La consagración literaria le llegó con Ragtime (1975), que Milos Forman llevó al cine en 1981, una novela que abarca el período previo a la Primera Guerra Mundial y parece un gran archivo de ficciones sobre la situación de los inmigrantes, las primeras huelgas obreras y la discriminación racial. Después, ya en la década del 80, continuaría con El lago, su novela más experimental y posmoderna por su mixtura de narrador omnisciente, monólogo interior, giros en el tiempo, prosa sin puntuación y fragmentos en verso, que tiene como personaje central a Joe, un joven que escapa de la Gran Depresión. En La feria del mundo (1985), acaso su novela más “autobiográfica”, narra la vida de un niño neoyorquino llamado Edgar.
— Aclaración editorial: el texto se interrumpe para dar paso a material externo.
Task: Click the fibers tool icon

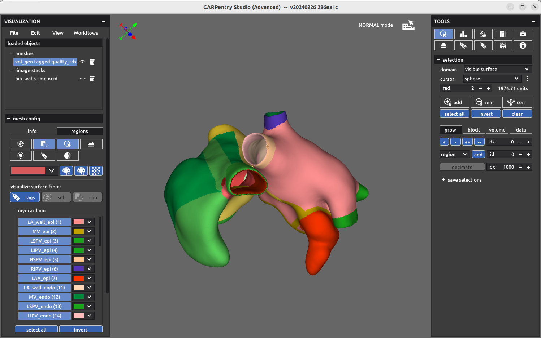Action: pos(463,45)
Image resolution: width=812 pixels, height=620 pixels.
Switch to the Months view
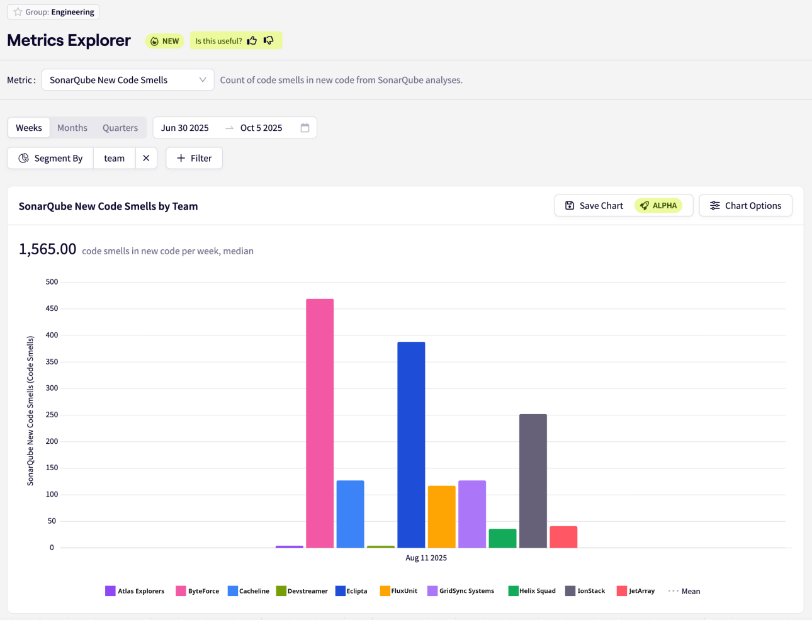point(72,128)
Entre los títulos más recientes cabe destacar novelas como La gran marcha (2005), una recreación de “la marcha hacia el mar” del escritor y general unionista William T. Sherman en las postrimerías de la guerra civil americana; Homer y Langley (2009), que toma como punto de partida la historia real de los Collyer, dos hermanos adinerados, solteros y misántropos que murieron en su mansión, olvidados y sepultados bajo una obsesiva colección de diarios, y El cerebro de Andrew (2014), una narración intimista centrada en el enigma de la conciencia, el conocimiento, los deseos y sentimientos. Excepto el Nobel de Literatura, ganó casi los premios más importantes de su país, como el Premio PEN/Faulkner y el National Book Award, entre otros.
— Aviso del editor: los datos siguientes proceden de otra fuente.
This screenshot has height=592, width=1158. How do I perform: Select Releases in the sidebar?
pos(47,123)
“Todas las novelas son sobre el pasado, incluso las que dicen que no lo son. Yo nunca he aceptado la idea de que soy un novelista histórico, porque es una idea muy ingenua del tiempo”, explicaba Doctorow. “Hay una idea que encuentro interesante: la teoría eternalista del tiempo. O sea, que todo pasa simultáneamente en el Universo. La idea de que el tiempo fluye es una mala metáfora. Un río sí fluye de un sitio a otro, pero ¿el tiempo? ¿De sí mismo hasta sí mismo? Yo creo que he descubierto un período de tiempo que es interesante para mí, del mismo modo que Faulkner, por ejemplo, descubrió un lugar, el condado de Yoknapatawpha: la primera década del siglo XX.” El escritor publicó también ensayos y libros de cuentos como Poetas y presidentes (1993) y Wakefield (2008), por mencionar apenas un título para cada género. A la hora de reconocer influencias en la escritura de relatos, ponderaba a Nathaniel Hawthorne, James Joyce y Ernest Hemingway. Pero subrayaba especialmente a Anton Chéjov, “el que más me ha enseñado, sobre todo porque la suya es la voz más natural de la ficción”.
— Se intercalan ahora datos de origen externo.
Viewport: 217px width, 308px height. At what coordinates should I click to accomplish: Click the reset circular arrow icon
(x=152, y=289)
“Mi vida en realidad es muy visible en todos mis libros”, admitía Doctorow. “Una de las novelas, La feria del mundo, es muy cercana –sobre todo en la primera mitad– a cómo fue mi infancia. Pero ahora mismo escribir mis memorias no me interesa. En cierto sentido yo escribo sobre mí mismo, sobre mi energía, pero lo filtro a través de mi imaginación. No escribo acerca de hechos. No soy un reportero, o un cronista. La idea que yo tengo es un poco como ser un archivero de la vida, de encontrar significados que no encuentras si te limitas a contar lo que ves. Literatura era para Henry James mirar dentro de lo que no se ve. Ese es el sentido de mi obra.”